Rounding that off, we have Cowboy (George Peppard) who’s a cowboy from someplace called “Earth”, Cayman the Lizard thing who has one line of plot to explain why he hates Space-Hitler, a couple of space Death-Furbies called Kelvins, and five members of a hive-mind called Nestor, who absolutely take the piss by delivering a line about not having ears when you can see them quite clearly under the botched-up makeup. They all have backstories, although none of them are worth mentioning and you won’t give a monkey’s which of them lives or dies. Everyone gets back to Space Station Banjo and there is a bit of a fight with The Big Space Bastard; then he bogs off, then he comes back, then a couple of people die, and then the day is won. Woo! Yeah! John-Boy snogs his love interest and the day is won. Honestly, what else were you expecting? The film sets out its stall before the first 10 minutes are done, you know exactly what you’re in for or you should have switched it off. Anyone who thinks it fails on that front is watching the wrong film, simple as that.
It also manages to mostly hold its own on the special effects. Yes, like most things from the early 80s they haven’t aged that well, and the sets and costumes look very Battlestar Galactica. But the spacecraft look pretty damn good, even if they are shot rather boringly and the focus is on people concentrating hard to fly through space without dying, rather than swapping pithy dialogue. Okay, maybe just eye candy for the model nerds.
Where it really fails is in the scale of it all. The big-bad taking over a town works in the Wild West or Edo Japan (or an ant’s nest in A Bug’s Life, or a post-apocalyptic outpost in World Gone Wild), because you can get your head around it. Here you have something the size of a Star Destroyer (but not the exact shape, so no one got sued) turning up to take over a planet that’s got one small village in it, and that just feels impassably silly. You then have John-Boy planet-hopping for three days, which makes the whole universe sound about as big as Essex (and about as violent, especially with the cannibalism). It doesn’t feel like a universe like Star Wars did, it’s what someone would make if they heard Star Wars did well and then completely missed how it managed that.
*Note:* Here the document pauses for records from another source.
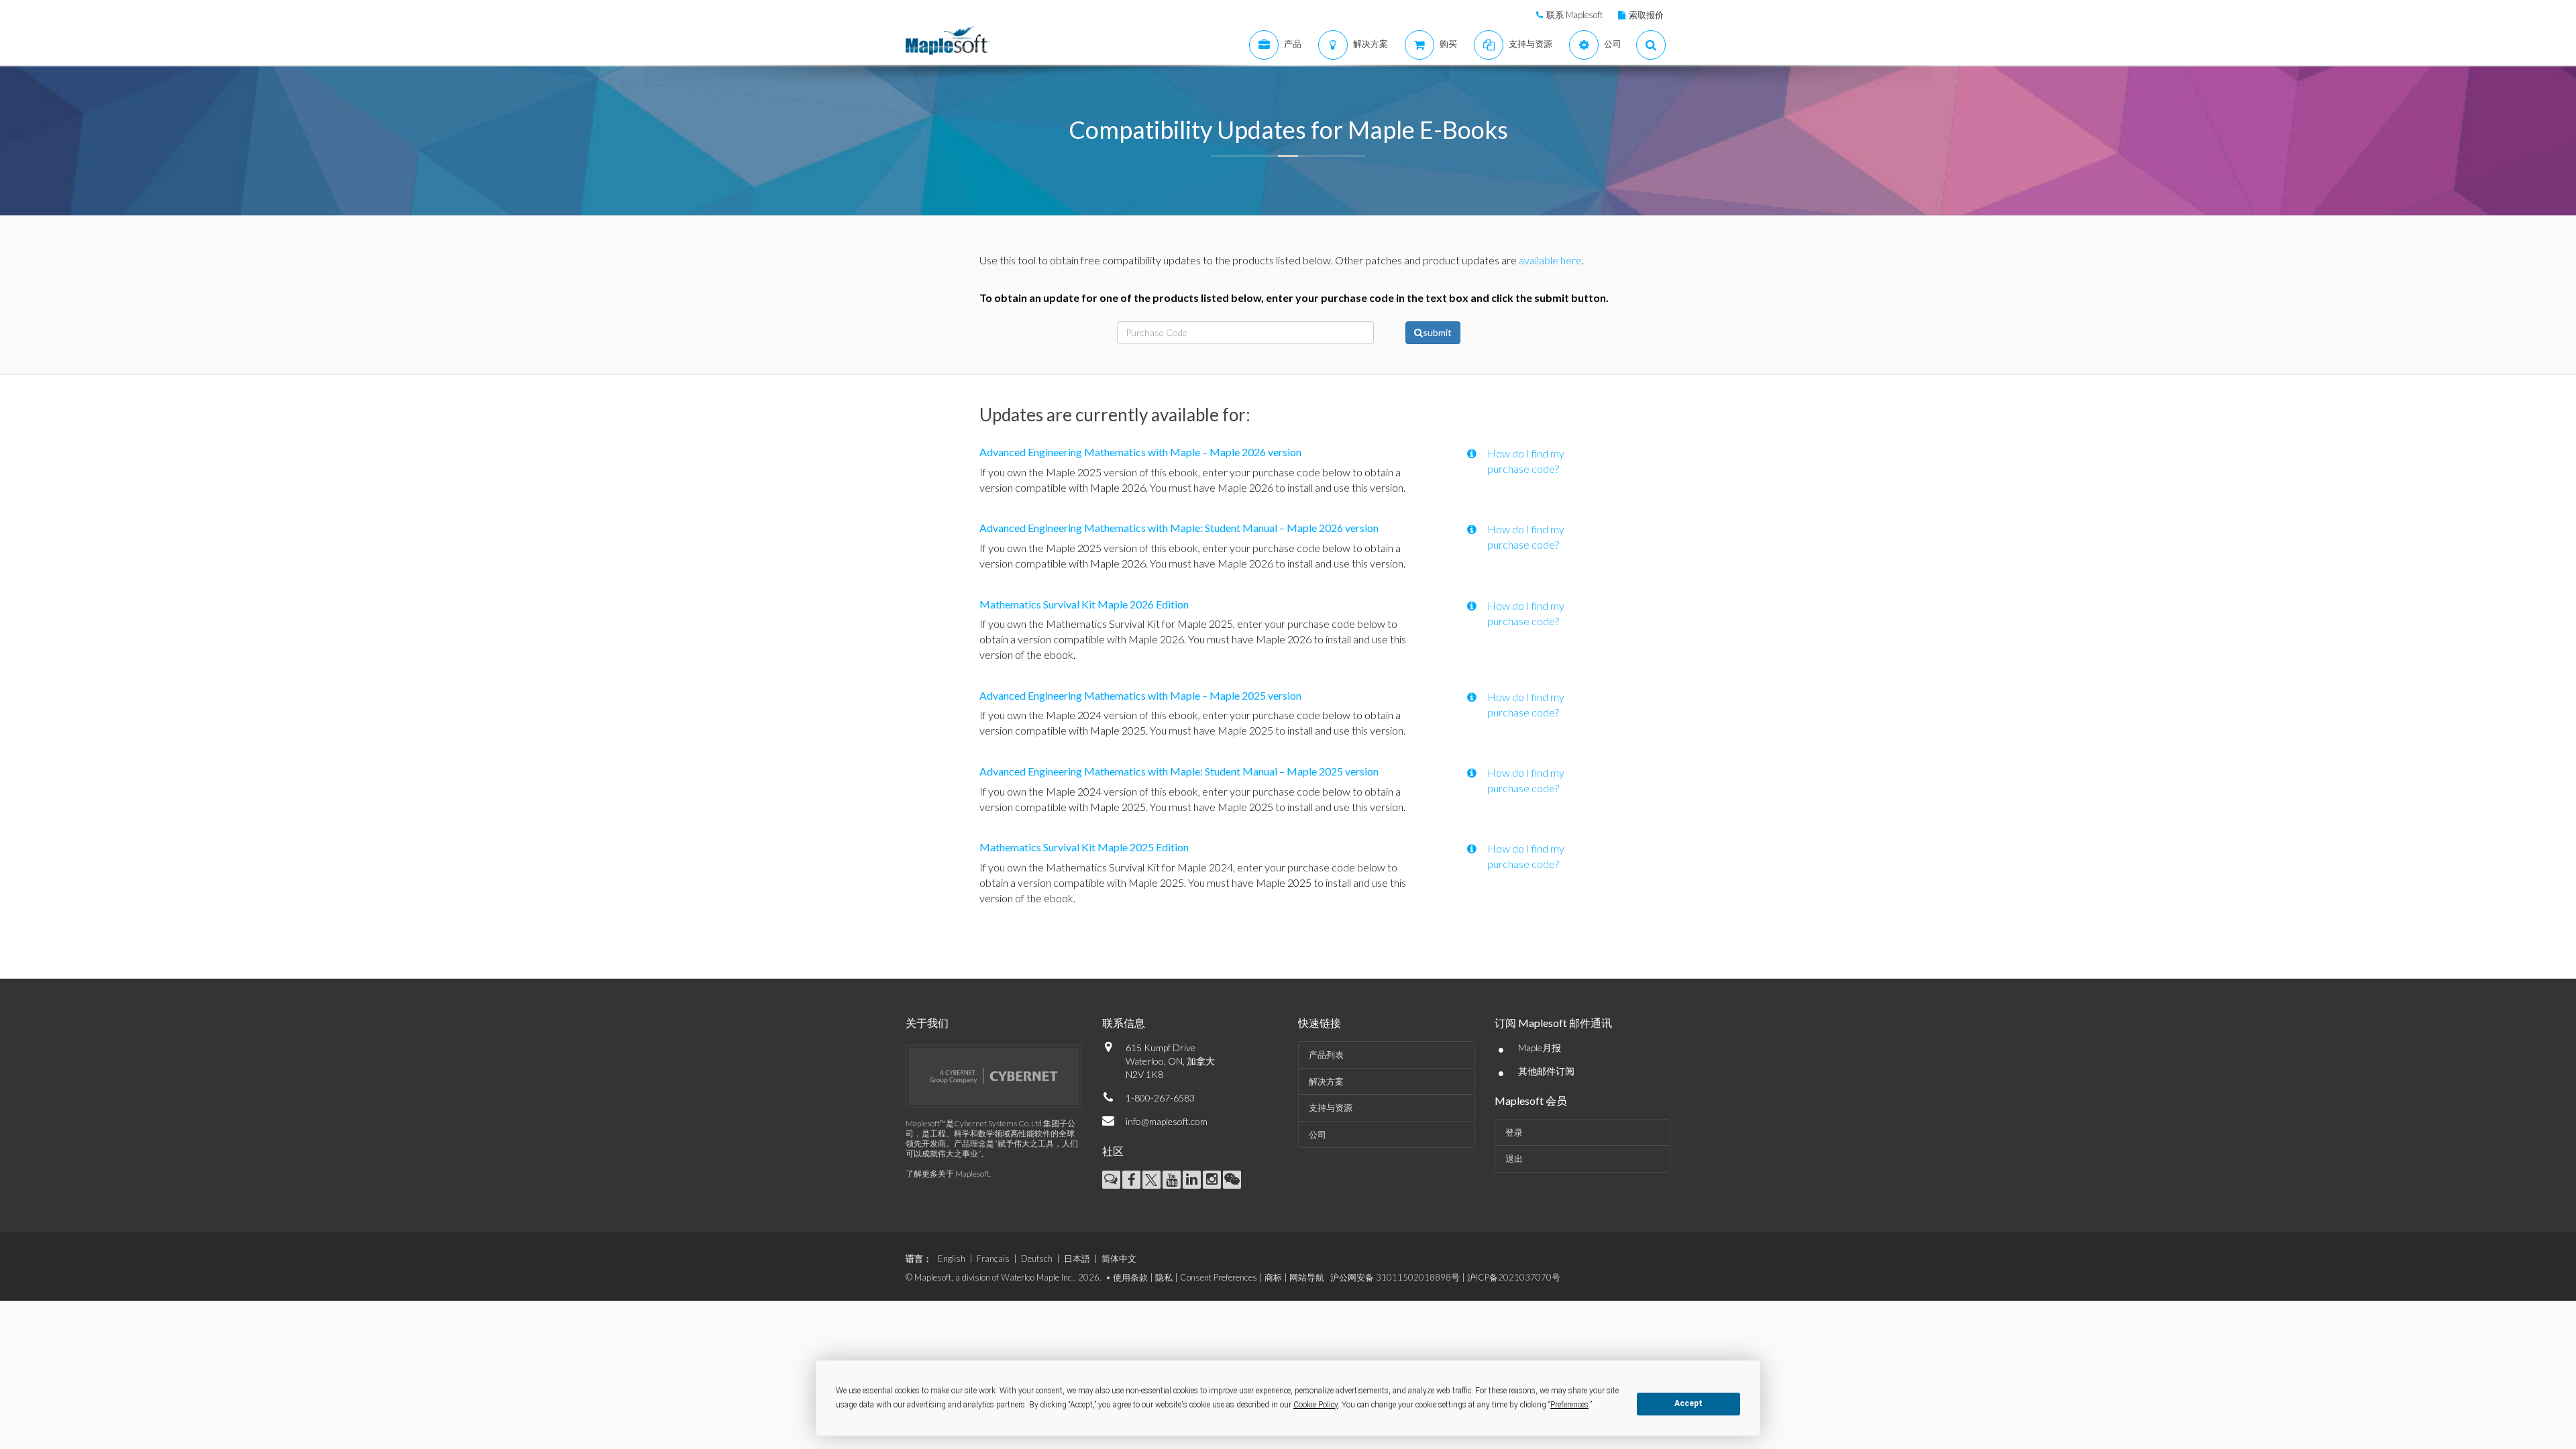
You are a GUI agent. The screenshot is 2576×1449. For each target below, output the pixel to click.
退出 (1514, 1158)
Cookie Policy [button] (1315, 1404)
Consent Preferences (1218, 1277)
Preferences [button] (1569, 1404)
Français (993, 1258)
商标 (1273, 1277)
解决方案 (1326, 1081)
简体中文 (1119, 1258)
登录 (1514, 1132)
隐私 (1164, 1277)
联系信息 (1123, 1022)
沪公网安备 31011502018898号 (1395, 1277)
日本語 (1077, 1258)
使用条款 (1130, 1277)
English (951, 1258)
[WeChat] (1232, 1180)
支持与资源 (1330, 1107)
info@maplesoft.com (1167, 1121)
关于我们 (927, 1022)
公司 (1317, 1134)
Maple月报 (1539, 1047)
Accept (1688, 1403)
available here (1550, 260)
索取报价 (1646, 14)
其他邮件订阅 (1546, 1071)
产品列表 (1326, 1054)
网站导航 (1306, 1277)
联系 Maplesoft (1574, 14)
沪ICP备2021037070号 (1513, 1277)
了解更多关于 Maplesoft (947, 1174)
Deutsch (1037, 1258)
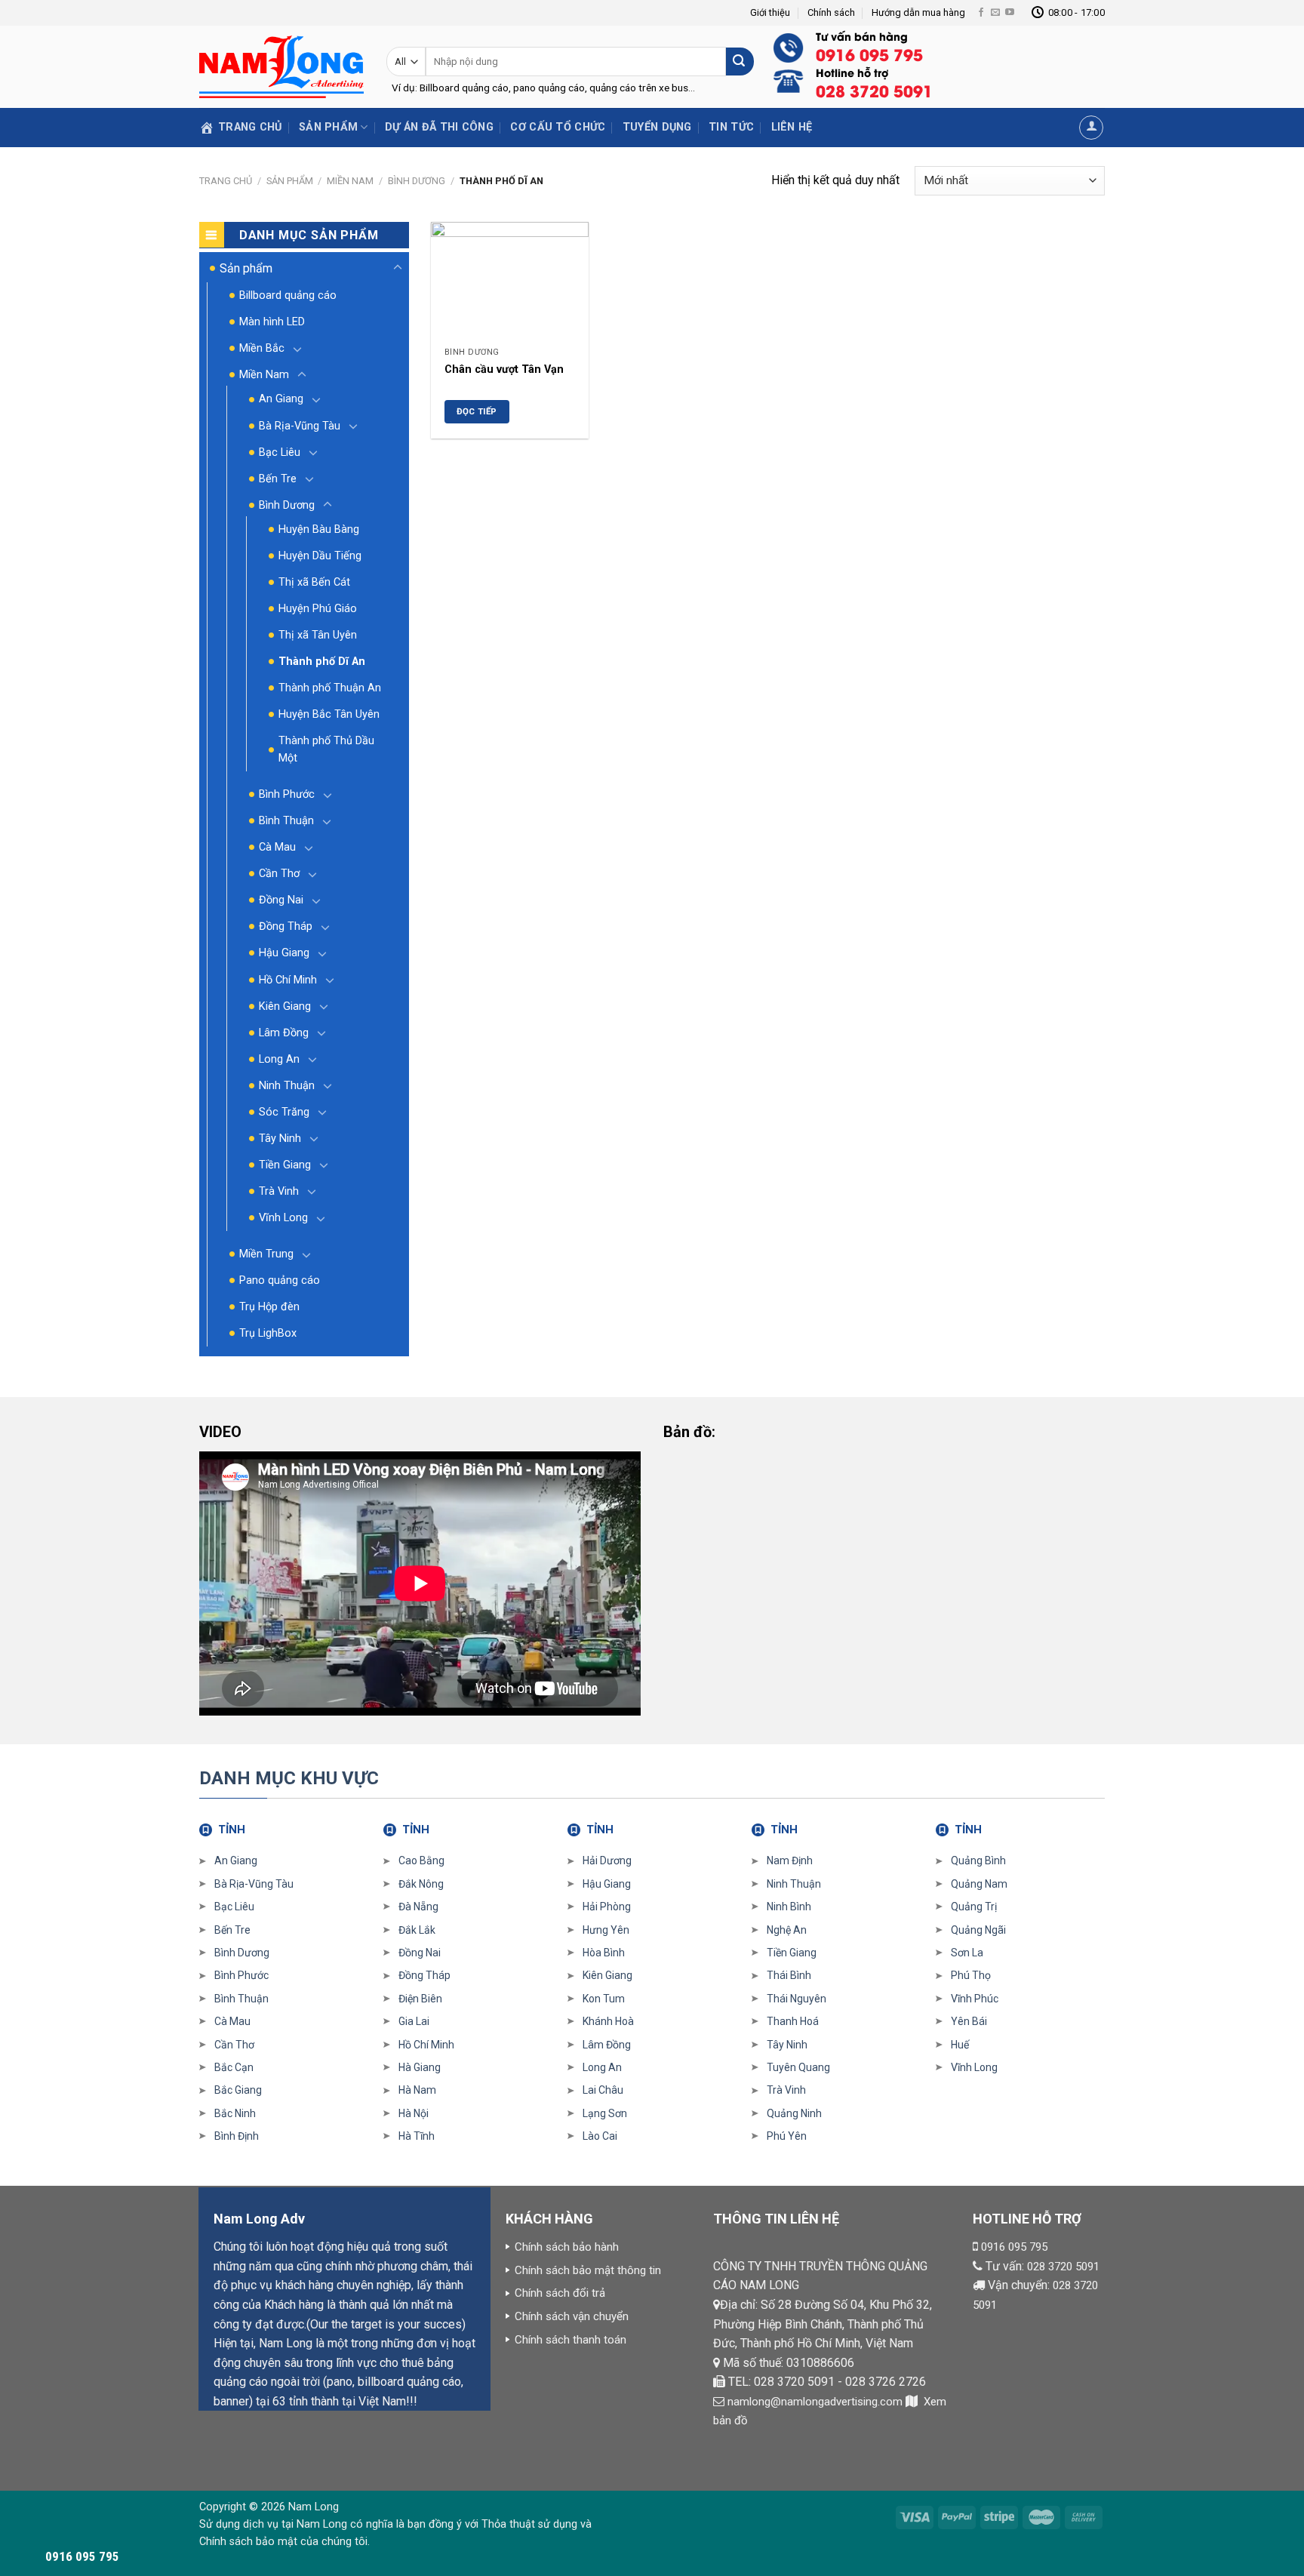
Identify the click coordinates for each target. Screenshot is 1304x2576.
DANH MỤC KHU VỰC (289, 1778)
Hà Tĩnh (416, 2136)
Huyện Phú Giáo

But the good moments somehow pull it through, and it has enough enjoyably silly elements and hateable bad guys to pull things together. It’s unlikely to make it into your collection if you don’t instantly fall in love with its retro kitsch, but you’ll probably get something out of one viewing if you’re willing to accept it as “of its time” and not the worst Star Wars or Magnificent Seven cash-in ever.